Title
11. Spelling Checker
This assignment is about implementing an Abstract Data Type (ADT) for a Dictionary – which is simply a collection of unique words.
The interface for the ADT exposes four functions:
/* Create empty dic */ dic* dic_init(int size);
/* Add one element into the dic */ void dic_insert(dic* s, char* v);
/* Returns true if v is in the array, false elsewise */ bool dic_isin(dic* s, char* v);
/* Finish up */ /* Clears all space used, and sets pointer to NULL */ void dic_free(dic** s);
We will implement the Dictionary ADT using two ‘rival’ techniques – the Binary Search Tree (BST) and using Hashing.
One file is provided to test these two approaches. This is called spl.c and reads in a file of correctly spelt words (argv[1]) and then a list of words to check (argv[2]). The program then prints out all words in the second file that are incorrectly spelt.
Whilst I provide spl.c, you need to provide the dictionary implementation that this program uses. These are the BST approach bst.c/bst.h and the Hashing approach hsh.c/hsh.h. You will compile spl.c along with each of these two files in turn, to create two executables that perform the same task, but using different underlying methodologies. Much of the compilation is dealt with by the provided Makefile; this also specifies which header file (bst.h or hsh.h) to put at the very top line of spl.c using the -include compile option.
BST Hashing
2 Chapter 11. Spelling Checker 11.1 BST
The BST stores keys in an ordered manner (‘smaller’ to the left, and ‘larger’ to the right of the root node). How ‘smaller’ and ‘larger’ are defined is up to the implementation. No key may be stored twice (i.e. they are unique).
Exercise 11.1 Using the Dictionary you have implemented using BSTs, compile the spell checker spl.c and check that it works using the provided Makefile. The program is passed a dictionary file (argv[1]), and stores each word in a (dictionary) BST. The list of words (argv[2]) to be checked is read from file, and any misspelt word printed out and also added to a second (misspelt) BST. No misspelt word is printed twice, via use of this second BST.
./splbst eng_370k_shuffle.txt heart_darkness.txt
gravesend
marlow
deptford erith ravenna fresleven morituri salutant
.
. ETC
.
11.2 Hashing
Exercise 11.2 Now provide another, alternative, implementation of the Dictionary ADT, using Hashing. Many of the details of how you do this are up to you; choices include whether you use open addressing, probing, chaining, and exactly which hash function(s) to use. However, you should make no assumptions about the maximum number of words to be stored.

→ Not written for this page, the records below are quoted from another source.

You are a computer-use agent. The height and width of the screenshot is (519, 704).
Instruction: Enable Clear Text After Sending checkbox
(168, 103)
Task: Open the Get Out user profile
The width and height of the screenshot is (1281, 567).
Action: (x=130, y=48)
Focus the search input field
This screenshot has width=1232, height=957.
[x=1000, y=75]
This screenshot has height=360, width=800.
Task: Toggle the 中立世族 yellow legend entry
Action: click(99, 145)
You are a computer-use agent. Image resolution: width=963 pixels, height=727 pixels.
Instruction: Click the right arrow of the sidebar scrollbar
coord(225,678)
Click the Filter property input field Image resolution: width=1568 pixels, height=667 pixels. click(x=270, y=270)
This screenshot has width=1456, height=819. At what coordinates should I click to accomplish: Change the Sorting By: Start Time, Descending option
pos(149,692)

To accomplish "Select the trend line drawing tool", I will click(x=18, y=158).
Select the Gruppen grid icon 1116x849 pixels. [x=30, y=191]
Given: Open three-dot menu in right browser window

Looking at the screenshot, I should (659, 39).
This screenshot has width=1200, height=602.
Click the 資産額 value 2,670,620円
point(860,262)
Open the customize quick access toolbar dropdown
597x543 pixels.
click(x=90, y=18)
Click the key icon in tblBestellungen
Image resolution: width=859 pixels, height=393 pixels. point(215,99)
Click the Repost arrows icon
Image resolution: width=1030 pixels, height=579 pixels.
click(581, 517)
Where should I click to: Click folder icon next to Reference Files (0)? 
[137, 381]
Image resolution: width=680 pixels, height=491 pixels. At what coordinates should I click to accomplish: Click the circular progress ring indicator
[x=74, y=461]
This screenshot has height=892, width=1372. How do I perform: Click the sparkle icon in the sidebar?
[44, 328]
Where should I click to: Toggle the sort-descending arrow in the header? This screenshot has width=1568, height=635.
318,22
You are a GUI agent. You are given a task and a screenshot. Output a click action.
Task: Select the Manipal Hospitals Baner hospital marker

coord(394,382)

Using the Dictionary you have implemented via Hashing, compile the spell checker spl.c and check that it works using the provided Makefile. The output should be identical to that shown above.
Hints
• Make sure your final submission consists of four files; bst.c, bst.h, hsh.c and hsh.h. Everything else, including spl.c and the Makefile is provided. Do not resubmit these – my versions will be used.
• The quality of your code is being assessed. I’ll read it in detail, and also run more tests, other than those provided. Make sure your code clears up all memory allocated.
• If you know of any issues with your code (incomplete parts, bugs, leaks), put a comment about it at the top of bst.c/hsh.c.
• For reference, my spl.c/hsh.c file executes in around 0.3s on a virtual machine, whilst spl.c/hsh.c executes in around 0.1s. Speed is not the main factor here, though; readab- ility of your code is.